Jonterri Gadson on "In My Rush"
In My Rush
The first time I saw myself
reflected in well-water,
I became light. Now no one knows
how to hold me. A valley is nothing
but the lowest point in the curve
of a woman's hip; a river—nothing—
if not her sway. Lightbearer translates
to Lucifer. I still want to be held. Hold me
like sound—in your throat,
with your breath, on your tongue.
I'll be a river on purpose.
We'll make a braid of our legs.
On "In My Rush"
I wrote "In My Rush" during a two week residency at the Pocantico Center thanks to a partnership between the Rockefeller Brother's Fund and Cave Canem, an organization for black poets. One of the highlights of the Pocantico Center is the sculpture garden surrounding Kykuit, one of the Rockefeller family's homes. For two weeks, I stayed in the Marcel Breuer house on the grounds of the Rockefeller estate, a home that had been transported from the Modern Museum of Art. I'm giving all of this background information to say that I was living and breathing art, inspiration, and legacy. The living room in the house was all windows and at night it was pitch black and I was terrified of what I couldn't see. During the day, I'd put on my badge, call myself poet-in-residence and walk around the sculpture garden and really spend time with the sculptures, reading the descriptions and jotting down whatever notes came to me as I explored. I'd watch the sun set over the Hudson River, totally unobstructed, except for a sculpture that seemed to be placed to interact with the sun.

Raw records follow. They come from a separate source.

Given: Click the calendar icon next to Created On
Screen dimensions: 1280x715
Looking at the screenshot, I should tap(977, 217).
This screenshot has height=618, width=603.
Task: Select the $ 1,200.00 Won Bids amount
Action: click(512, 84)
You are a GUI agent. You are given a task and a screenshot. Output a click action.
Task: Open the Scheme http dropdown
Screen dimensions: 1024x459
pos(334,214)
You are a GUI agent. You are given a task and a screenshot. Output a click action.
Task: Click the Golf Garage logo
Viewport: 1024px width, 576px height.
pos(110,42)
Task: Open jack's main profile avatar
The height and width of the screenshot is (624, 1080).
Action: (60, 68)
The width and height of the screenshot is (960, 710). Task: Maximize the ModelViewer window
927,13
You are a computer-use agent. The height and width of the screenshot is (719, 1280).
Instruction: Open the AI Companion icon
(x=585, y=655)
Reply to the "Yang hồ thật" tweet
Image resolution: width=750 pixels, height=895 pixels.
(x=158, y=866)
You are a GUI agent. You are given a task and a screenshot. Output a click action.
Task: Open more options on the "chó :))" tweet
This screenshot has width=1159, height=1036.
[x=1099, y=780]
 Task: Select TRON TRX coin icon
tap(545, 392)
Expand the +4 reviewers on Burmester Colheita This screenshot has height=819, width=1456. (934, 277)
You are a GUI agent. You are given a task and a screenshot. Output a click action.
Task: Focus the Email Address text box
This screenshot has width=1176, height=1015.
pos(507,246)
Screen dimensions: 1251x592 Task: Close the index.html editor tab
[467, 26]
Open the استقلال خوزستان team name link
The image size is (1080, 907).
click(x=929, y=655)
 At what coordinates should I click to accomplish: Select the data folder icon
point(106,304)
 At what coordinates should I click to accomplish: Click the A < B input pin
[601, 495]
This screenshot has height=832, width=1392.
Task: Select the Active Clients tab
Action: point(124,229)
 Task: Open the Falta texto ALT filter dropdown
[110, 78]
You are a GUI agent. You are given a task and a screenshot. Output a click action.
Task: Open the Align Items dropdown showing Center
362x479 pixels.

This poem is a combination of the notes I took in the garden. At the time, I kept thinking the more abstract sculptures resembled vaginas. It became an inside joke I had with myself. Then when I saw a piece that was blatantly a vagina, I felt affirmed. This poem was almost about that joke I had with myself, that I see vaginas in everything. Instead, the poem recognizes the feminine as a foundation, as essential. This is a poem about desire and desirability.
I gave a reading during the residency and tour guides and others who were well-versed in the garden's sculptures attended. Afterward, they told me which sculptures they recognized and what part of the garden I must have been standing in when I wrote certain lines. So this poem is also an ekphrastic, based on Gaston Lachaise's sculpture "Dans la Nuit" and they recognized the sculpture in the last line. There really was a well, I really did see my reflection in it and I really did wonder who could or would hold me now that I was starting to see myself as something of value, as light, which is something impossible to hold. There's vulnerability in saying I'm not being held and I want to be, but not by just anyone, well, maybe by just anyone. I considered not including those lines but then the turn made it all worth it, the move to give instructions on how to hold me and the owning of desire and desirability, seduction and sexuality in that line "I'll be a river on purpose." This poem is evidence of a transformation that begun during that residency.